Viernes, 19 de Octubre de 2007

Ocho muertos y cerca de 90 heridos en un atentado en Filipinas

PÚBLICO/EFE ·19/10/2007 - 13:57h

Policías nacionales y guardas de una empresa privada de seguridad inspeccionan los escombros y los coches destruidos en el Centro Comercial de Glorietta del distrito de Makati, al sur de Manila, Filipinas, hoy viernes 19 de octubre. Una explosión sacudió el centro comercial hoy en lo que se sospecha puede ser un ataque terrorista con bomba en el que han muerto ocho personas y al menos 70 han resultado heridas, según fuentes policiales y de la Cruz Roja. La presidente Gloria Macapagal Arroyo ha convocado una reunión de emergencia del Consejo de Seguridad Nacional. EFE/Dennis M. Sabangan

Ocho personas mhan muerto y otras 89 han resultado heridas al hacer explosión una bomba en uno de los mayores centros comerciales de Makati, el pulmón económico de la capital de Filipinas, informaron fuentes oficiales.

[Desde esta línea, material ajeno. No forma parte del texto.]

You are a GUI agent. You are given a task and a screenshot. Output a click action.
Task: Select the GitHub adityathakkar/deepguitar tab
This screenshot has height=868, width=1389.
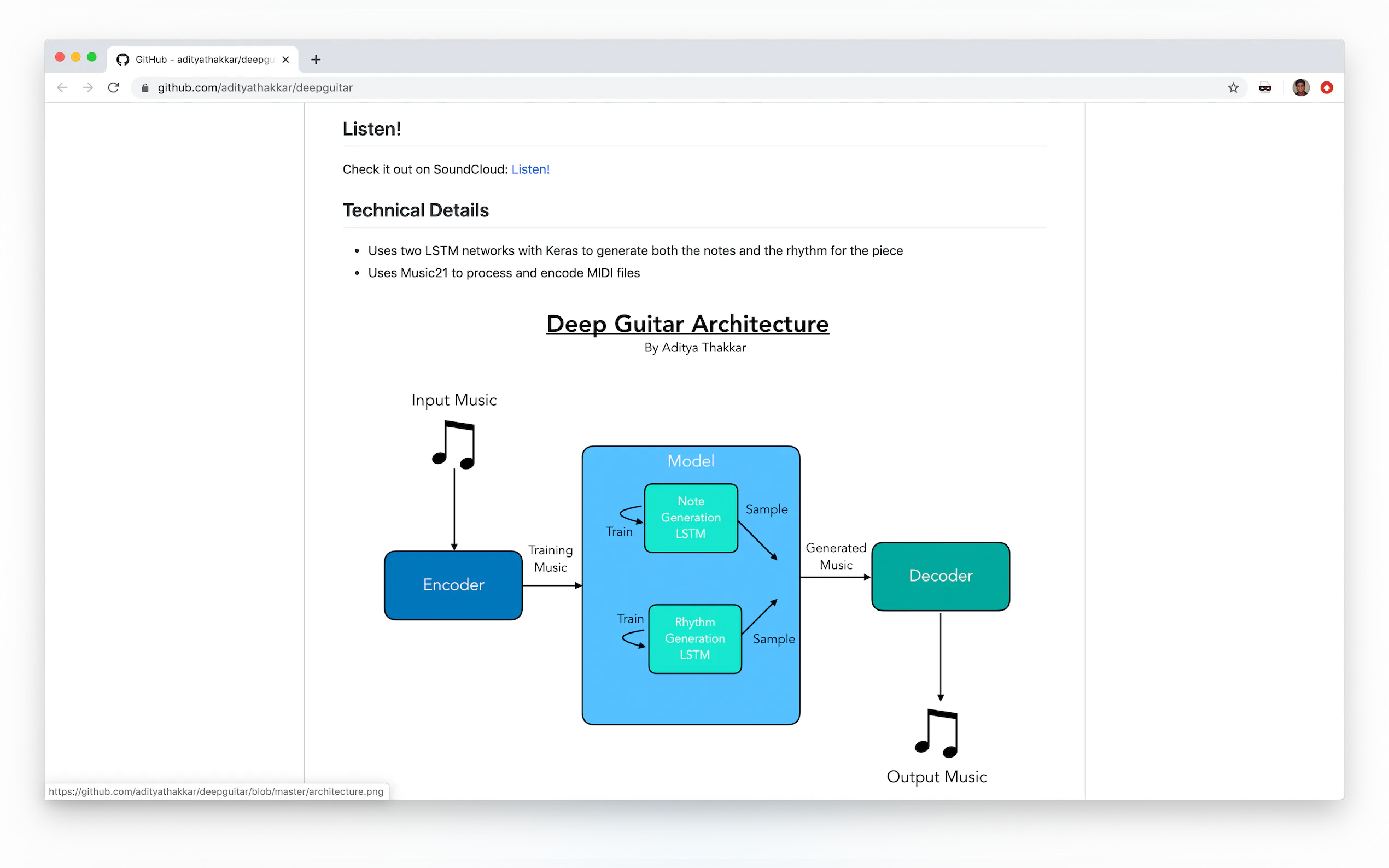tap(204, 60)
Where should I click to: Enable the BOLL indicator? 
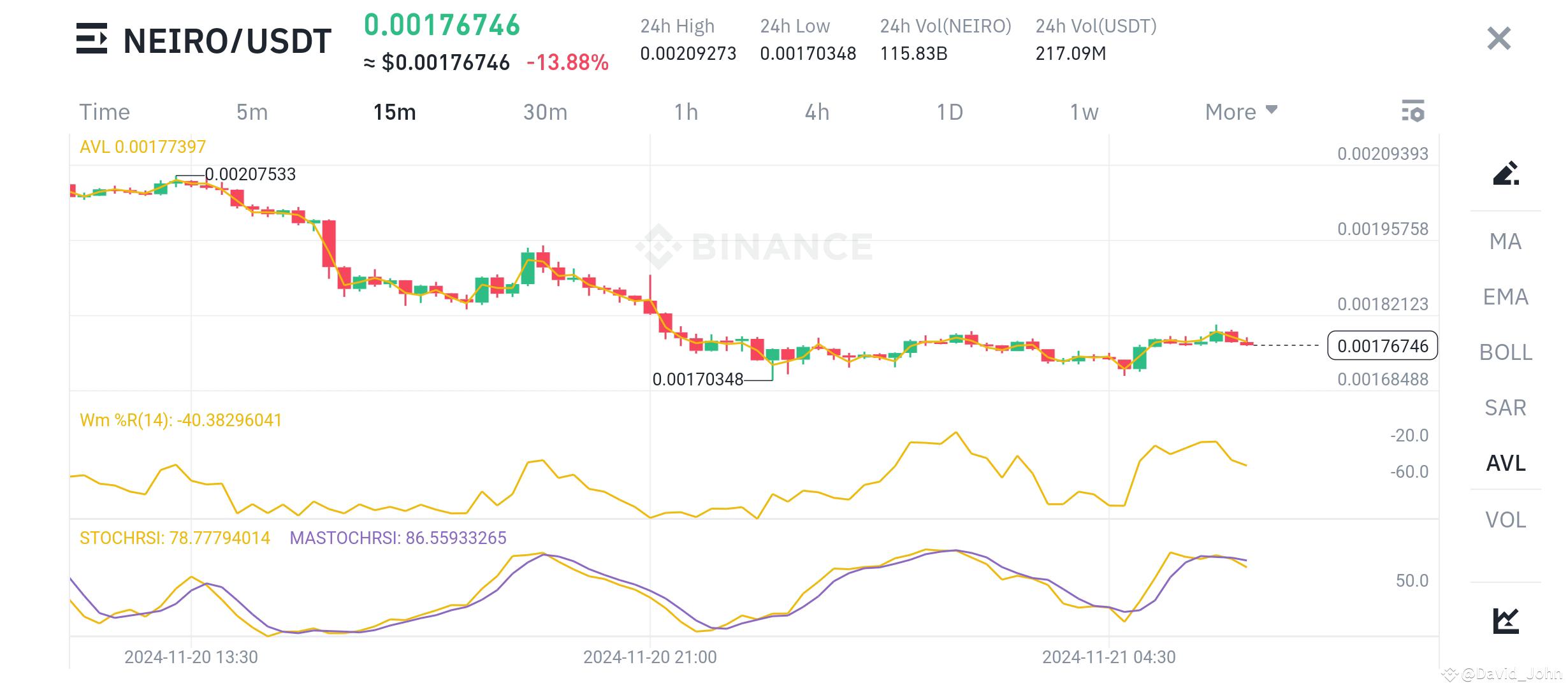tap(1505, 352)
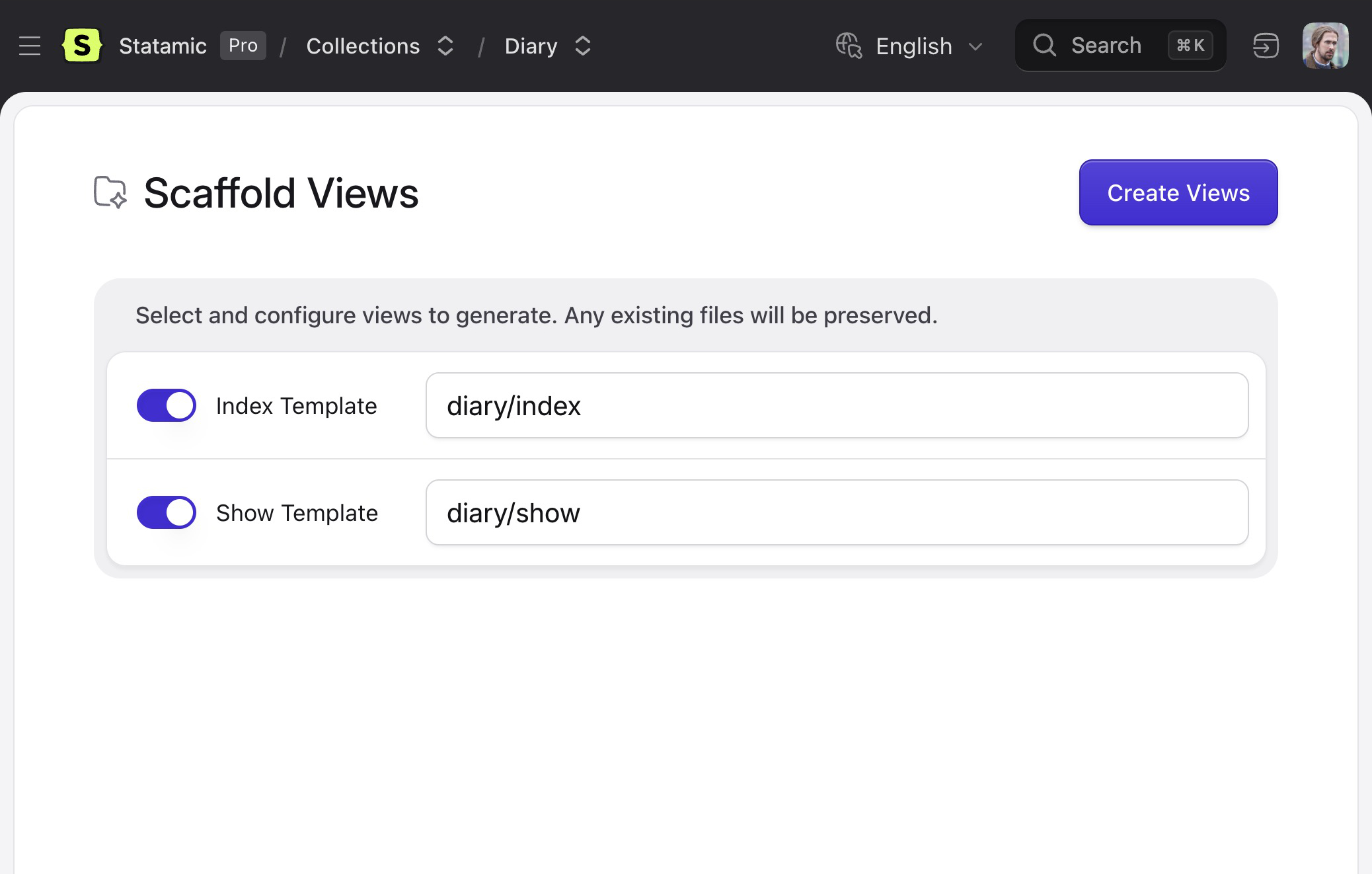Click the Pro edition badge

pos(243,46)

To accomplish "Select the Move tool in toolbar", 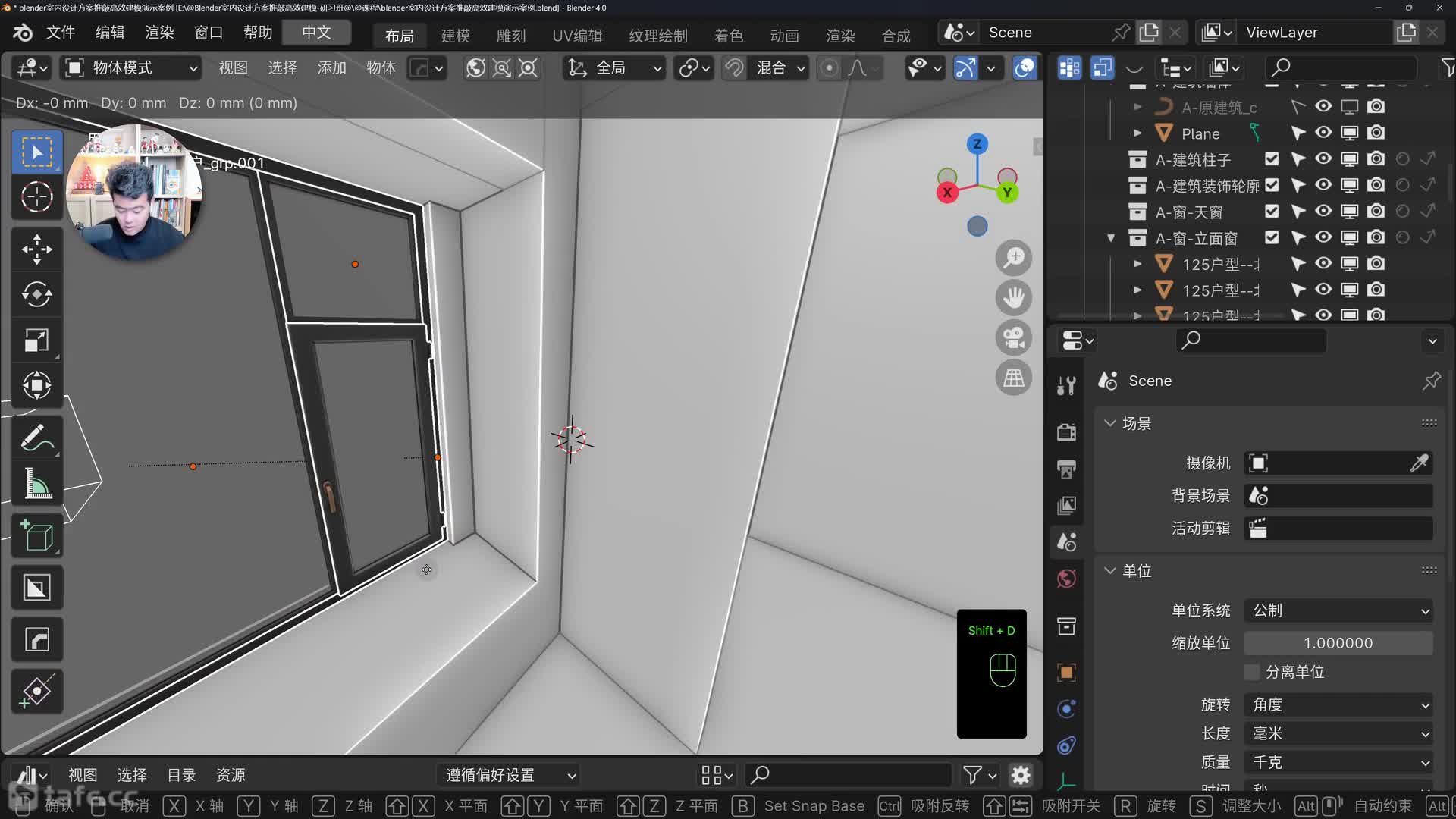I will tap(36, 249).
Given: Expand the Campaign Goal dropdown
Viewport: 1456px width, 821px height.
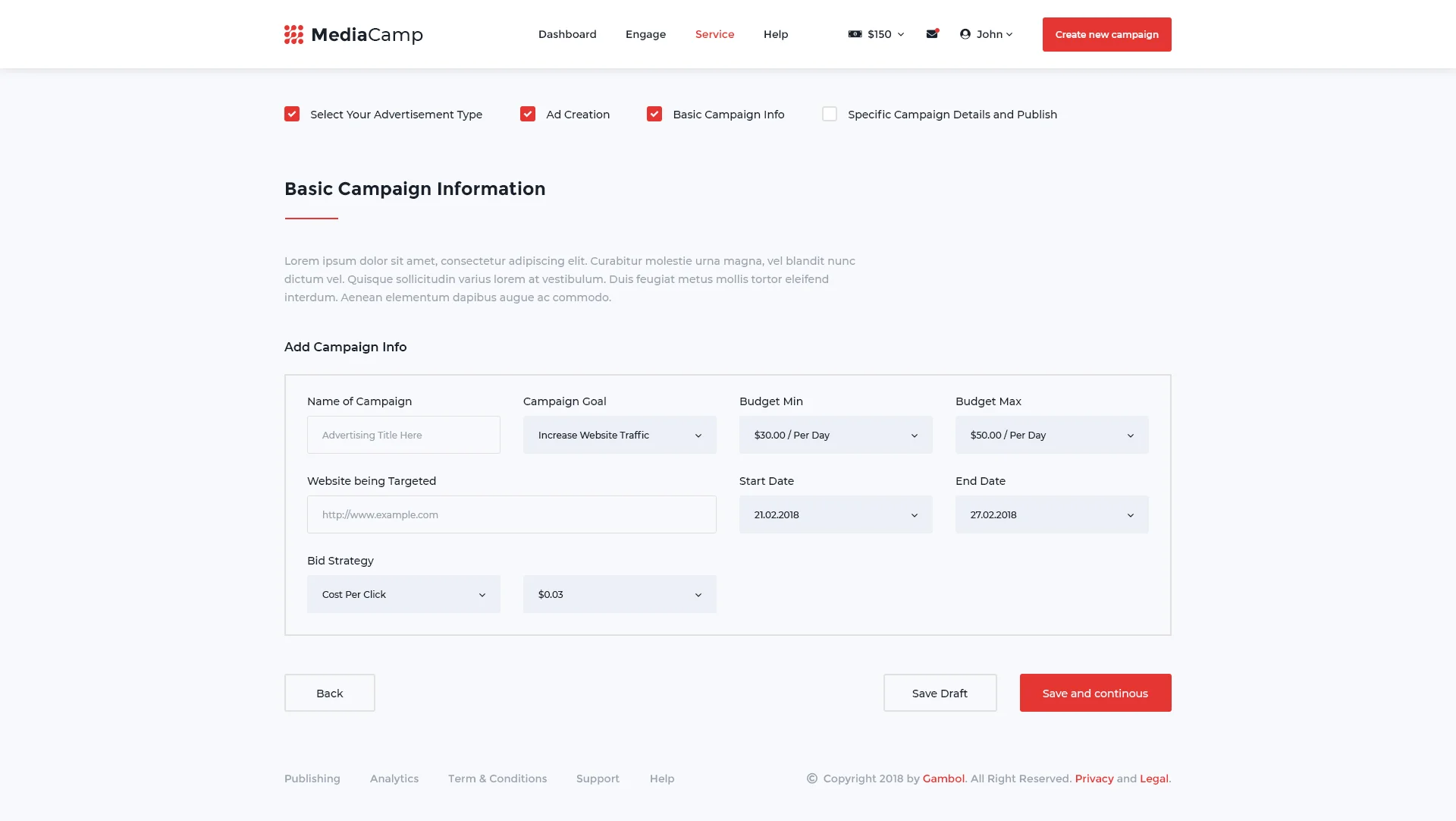Looking at the screenshot, I should click(x=620, y=435).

La bomba, que contenía material plástico explosivo denominado C4, estalló hacia el mediodía en una de las entradas al centro comercial Glorieta, uno de los más populares de la capital filipina y situado en el distrito financiero de Makati, cuando rebosaba de gente que efectuaba compras o almorzaban en los restaurantes.

El general Avelino Razón ha explicado que "ha sido una bomba, pero más allá de eso no podemos decir nada, dado que seguimos investigando". Según él, la Policía carecía de pistas que indicaran que el atentado haya sido obra de los grupos terroristas que actúan en la región musulmana del sur de Filipinas.

En un principio, la Policía atribuyó la explosión a una bombona de gas ubicada en un restaurante chino de la primera planta y que da a la calle, pero esa hipótesis fue después descartada.

La explosión causó daños materiales en todos los comercios situados en un radio de 200 metros cuadrados.. "La bomba ha sido colocada junto a la puerta, ha derrumbado los techos y levantado los suelos en toda esa zona", según el general Geary Barios, subdirector de la Policía de Manila.

Poco después de la explosión, la Policía ha reforzado las medidas de seguridad en Manila y en su aeropuerto internacional Ninoy Aquino, mientras que el Consejo Nacional de Seguridad convocó una reunión para examinar la situación y estudiar la posibilidad de elevar el nivel de alerta, según señalaron fuentes oficiales. Por su parte, la presidenta filipina, Gloria Macapagal Arroyo, que intenta sortear un nuevo escándalo de corrupción, expresó su pesar por las víctimas de la explosión y ordenó a los cuerpos de seguridad investigar el atentado "sin dejar de levantar una sola piedra" para descubrir a los responsables.

La mayoría de los heridos, entre los que figuran niños, han sido trasladados en ambulancias al Hospital del Manila y al Centro Médico de Makati para ser atendidos, muchos de ellos por cortes provocados por la rotura de cristales y golpes causados por la caída de cascotes. También cerca de una decena de automóviles, que se encontraban aparcados en las inmediaciones del lugar en el que ocurrió la explosión, resultaron dañados.